• [TEXTO DEL DOCUMENTO]

————————

Gracias por tu atención desacomplejada,
Nicolás Sarkozy.
(*) Marc Euler Ble Ogou,
ivoirien (marfileño), es presidente de ACAMARFIL y
vicepresidente de la Federación de Asociaciones Africanas
en Canarias.
¿Hasta cuándo?
Por Marc Euler Ble Ogou (*)
GuinGuinBali, 14/04/11
Los franceses dicen amar África en
general y especialmente a Costa de Marfil y claman un amor
tan grande que me pregunto si ese amor puede ser verdadero y
desinteresado o si es otra cosa: simplemente puro interés,
deseos de vivir mejor a nuestra costa, que disfrazan de cariño.
Dicen que su intervención en Costa de
Marfil está legitimada por la ONU y que se hizo por nuestro
bien, justifican los días y noches de bombardeo y el
calvario actual para eliminar al peor dictador de África y
del mundo. Niegan la injerencia, se enorgullecen de su papel
en Costa de Marfil y no creen haberse extralimitado del
mandato de la ONU para quitar a un presidente, pasando sobre
cientos de civiles asesinados. Esos civiles a los que en
teoría protegían y que hoy huyen del nuevo gobierno por
las fronteras, se esconden en el bosque por ser de la etnia
equivocada o son masacrados, ejecutados a sangre fría,
perseguidos, humillados, encarcelados. Esos civiles que se
pusieron como pretexto y que, una vez eliminado Gbagbo,
vuelven a ser irrelevantes, invisibles.
Me gustaría creer a los franceses,
pero no llego a creerme sus argumentos como el buen africano
dócil y agradecido que debería ser.
Por ejemplo, no puedo dejar de
preguntarme en qué momento se convirtió Gbagbo en ese
dictador terrible.
¿Cuando catorce partidos pudieron
presentarse a las elecciones y cedió ministerios y el cargo
de primer ministro a los rebeldes por la paz? ¿Durante los
cuatro meses entre las elecciones y su detención, en los
que –al contrario que Ouattara– no persiguió a los del
RDR, ni bombardeó el Hotel du Golf ? ¿Fue cuando intentó
ir por lo legal en los tribunales franceses y ante la Unión
Europea para recuperar sus embajadas y denunciar los
bloqueos que asfixiaban a su pueblo? ¿Lo descubrió Soro el
día después de las elecciones, a pesar de haber tenido
ocasión de trabajar con él desde 2007?
A todo esto, también me resulta
curiosa la aversión de Francia por los dictadores.
Apoyaba hasta hace tres días a Ben Alí,
a Mubarak, al Gadafi al que ahora intentan borrar también
del mapa. También acaba de firmar contratos de ayuda
militar con Gabón (heredado por Ali Bongo de su padre,
después de cuarenta años en el poder), Togo (también
heredado por otro hijísimo, Faure Gnassingbé), Burkina
(con Compaoré asesinando a Sankara en el 87 para quedarse
en el poder desde entonces) o Chad (donde la oposición
desaparece cada día).

————————

• [SECCIÓN DE DATOS]
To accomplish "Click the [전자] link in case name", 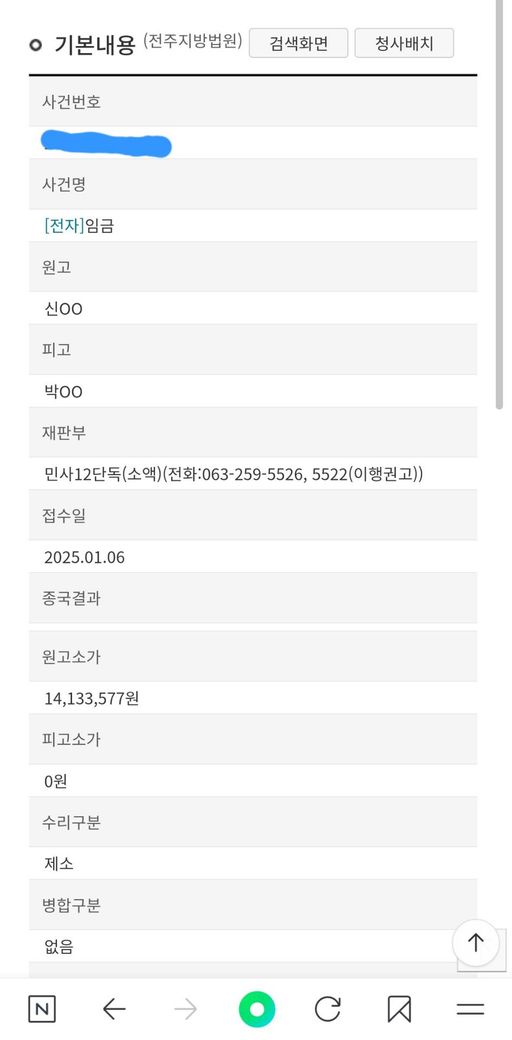I will pyautogui.click(x=64, y=226).
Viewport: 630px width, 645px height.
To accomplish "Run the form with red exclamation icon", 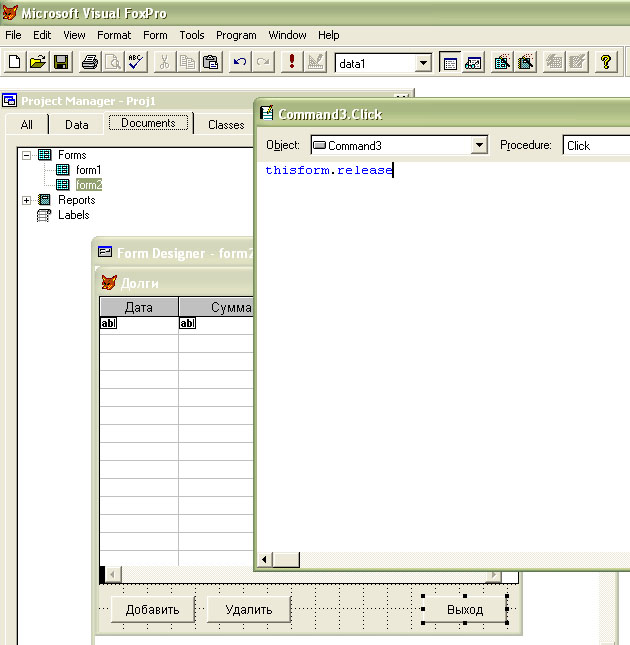I will coord(292,62).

————————

• [DETALLES DE LA TAREA]
Responde, por favor, estas preguntas sobre el artículo acerca de Costa de Marfil:
1. ¿De qué asociación es presidente Marc Euler Ble Ogou?
2. ¿Qué organismo legitima la intervención francesa en Costa de Marfil, según dicen los franceses?
3. ¿Cuántos partidos pudieron presentarse a las elecciones?

• [RESPUESTA]
1. ACAMARFIL.
2. La ONU.
3. Catorce.